The state’s medical community also says it is under threat. They say certain surgeries performed after pregnancy complications will be outlawed because they would put the unborn at risk. The Mississippi State Medical Association, for example, is warning that doctors could be charged with murder or wrongful death for “employing techniques physicians have used for years.”

Also at risk is in vitro fertilization, because it involves the freezing of leftover embryos. The American Society of Reproductive Medicine states that the measure will “thwart the ability for those who suffer from infertility to seek treatment appropriate to their disease.”
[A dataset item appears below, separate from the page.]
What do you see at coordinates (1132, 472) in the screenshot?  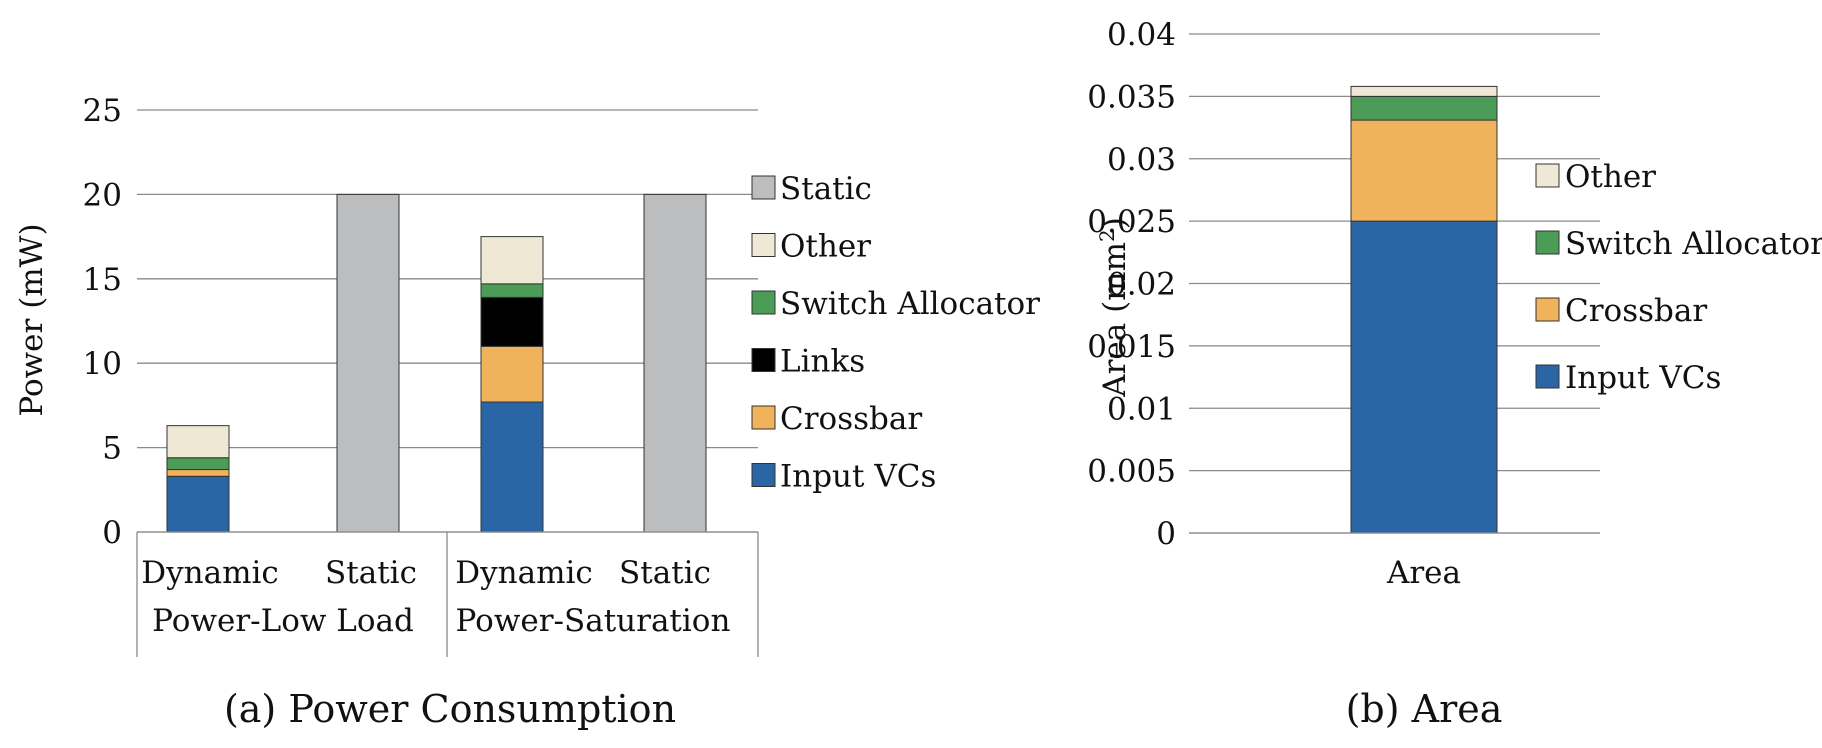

Groups supporting the amendment say Planned Parenthood and the ACLU are engaging in what they call “scare tactics.” One group, Yes on 26, says opposition groups “have a major financial and ideological interest in abortion remaining legal in the state of Mississippi.”

They insist that the amendment will not ban hormonal contraceptives or ban in vitro fertilization. Instead, they say, the amendment will outlaw destroying unused embryos. They acknowledge that the personhood movement’s overall goal is stopping abortions, even in the case of rape or incest.

Even if voters give the amendment a green light, it will likely face a more difficult time in federal court, where several cases preceding it suggests the fight may be an uphill battle. Similar but less restrictive measures than the one in Mississippi were struck down in federal court in the past, including two in Louisiana and Utah from 1991 that included exceptions for rape and incest.

Most Mississippi state lawmakers support the amendment, as does Gov. Haley Barbour (R), who told the Associated Press he voted for it by absentee ballot because he will not be home Tuesday.

Comments Governor Barbour made last week that suggested he had concerns about the personhood movement were used in robo-calls sent by Mississippians For Healthy Families, an opposition group.

In an appearance on MSNBC, Barbour said he believes “life begins at conception.”

“Unfortunately, this personhood amendment doesn’t say that,” he said. “It says ‘life begins at fertilization or cloning or the functional equivalent thereof.’ That ambiguity is striking a lot of pro-life people here as concerning.”

On Friday, Barbour asked the organization to stop using his comments to suggest he was voting against the amendment, a tactic he described as deceptive.